_Problem description_: Reproduce every line of the records below word for word, omitting the pictures.
* BEGIN Excerpted data *
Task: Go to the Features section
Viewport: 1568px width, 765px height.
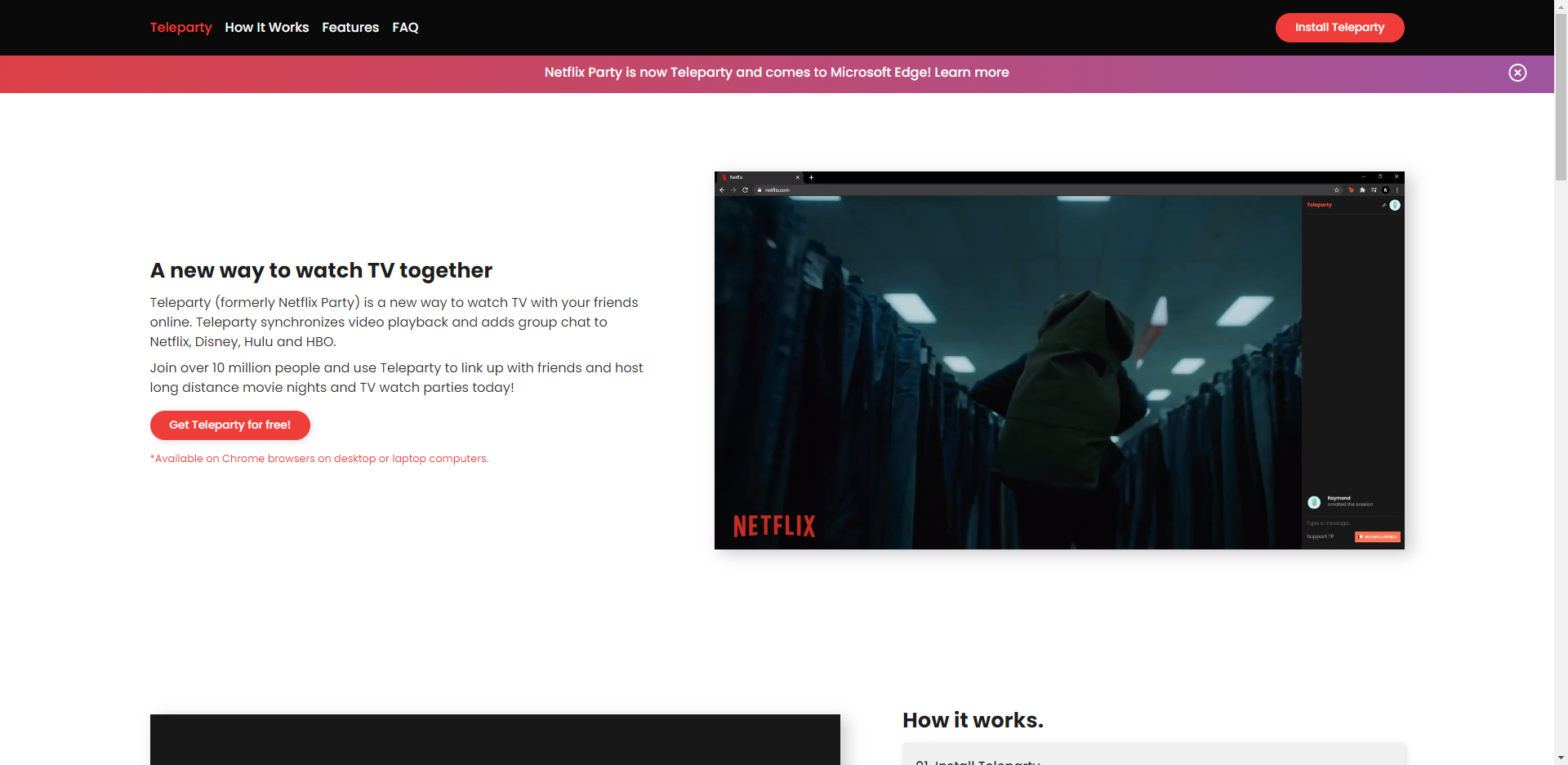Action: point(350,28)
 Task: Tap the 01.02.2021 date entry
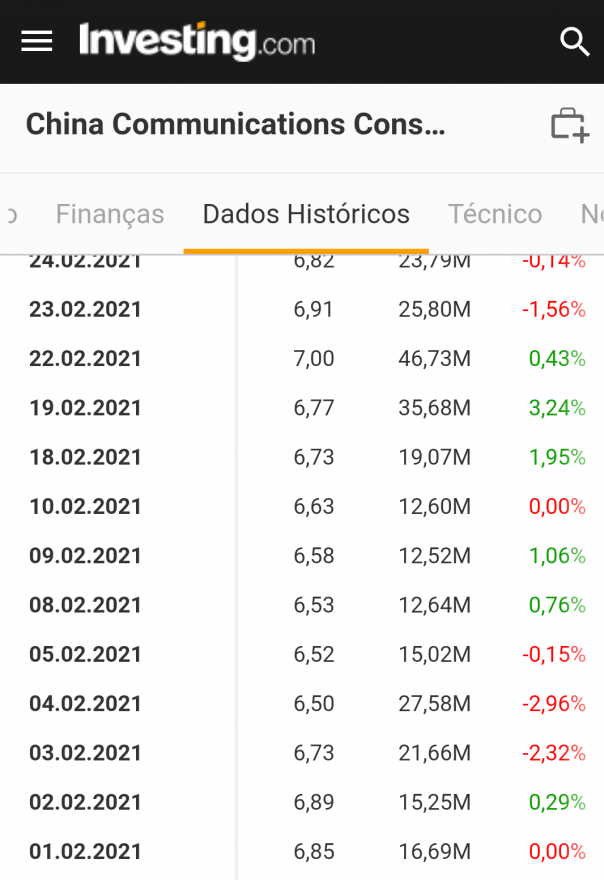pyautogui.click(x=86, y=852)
* END Excerpted data *
_Result below_:
Task: Go to the Features section
Viewport: 1568px width, 765px height.
Action: point(350,28)
 Task: Tap the 01.02.2021 date entry
pyautogui.click(x=86, y=852)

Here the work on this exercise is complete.